El ridículo en nivel premium

No es un concepto lineal, pues cada cual entiende dónde coloca el umbral del ridículo en su proceder, sea por voluntad, ignorancia, intereses o forzado por las circunstancias. En parlamentos, escaños, tribunas, platós, estudios radiofónicos o redacciones periodísticas podemos detectar una escala de ridiculez la mayoría de las veces a base de insuficiencias deductivas y del siempre peligroso pie forzado de las consignas y argumentarios partidistas.

Pero seguro que cada individuo es capaz de establecer su lista de afección del ridículo, tanto a nivel propio como al ver actuaciones de los demás, especialmente cuando tienen notoriedad pública por la razón que sea. No sería extraño que algunos socios y forofos del Real Madrid pidieran la hoja de reclamaciones debido al ridículo que está haciendo su equipo debido al ridículo acumulado del ser superior que lo maneja como si fuera su cortijo: Florentino Pérez, seguro buen amigo de Julio Iglesias, que fue portero de ese equipo antes que baladista melifluo.
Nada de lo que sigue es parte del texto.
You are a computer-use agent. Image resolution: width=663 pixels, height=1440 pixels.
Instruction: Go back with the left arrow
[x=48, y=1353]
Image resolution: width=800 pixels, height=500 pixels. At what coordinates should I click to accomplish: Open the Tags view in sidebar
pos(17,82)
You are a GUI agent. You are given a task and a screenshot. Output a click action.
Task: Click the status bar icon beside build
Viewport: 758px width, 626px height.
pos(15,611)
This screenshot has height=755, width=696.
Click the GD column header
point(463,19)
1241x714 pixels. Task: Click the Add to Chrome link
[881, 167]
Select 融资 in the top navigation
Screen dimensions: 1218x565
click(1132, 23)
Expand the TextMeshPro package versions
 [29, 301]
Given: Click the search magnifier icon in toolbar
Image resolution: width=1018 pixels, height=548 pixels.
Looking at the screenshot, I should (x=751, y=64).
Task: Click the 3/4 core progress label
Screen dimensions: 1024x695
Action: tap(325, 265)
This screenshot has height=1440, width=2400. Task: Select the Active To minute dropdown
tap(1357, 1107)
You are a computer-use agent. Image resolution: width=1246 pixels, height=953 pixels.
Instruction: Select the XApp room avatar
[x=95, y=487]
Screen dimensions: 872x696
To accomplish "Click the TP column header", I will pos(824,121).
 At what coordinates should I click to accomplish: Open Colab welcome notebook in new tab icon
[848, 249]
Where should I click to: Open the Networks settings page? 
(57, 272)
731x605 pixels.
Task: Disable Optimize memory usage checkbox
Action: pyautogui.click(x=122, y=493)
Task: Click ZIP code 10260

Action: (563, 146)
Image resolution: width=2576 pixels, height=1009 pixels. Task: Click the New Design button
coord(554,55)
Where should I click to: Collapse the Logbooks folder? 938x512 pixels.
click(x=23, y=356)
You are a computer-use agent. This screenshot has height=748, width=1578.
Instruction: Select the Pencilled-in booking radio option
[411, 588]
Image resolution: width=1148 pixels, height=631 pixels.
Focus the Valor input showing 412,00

No obstante, la expresión Premium del ridículo global lo ha hecho en la Casa Blanca la repudiada María Corina Machado que, además de entrar casi de tapadillo como si fuera a llevar un paquete, sin ser recibida con honores por nadie, le entregó públicamente la medalla del Premio Nobel de la Paz a Trump. No hay más ridículo internacional ni sideral. Imposible superar esta imagen que deteriora todo. El Nobel de la Paz tiene el valor relativo de un souvenir de aeropuerto. Con este ridículo premium parece haber sellado vitaliciamente su incapacidad para llegar al poder en Venezuela de la mano del emperador.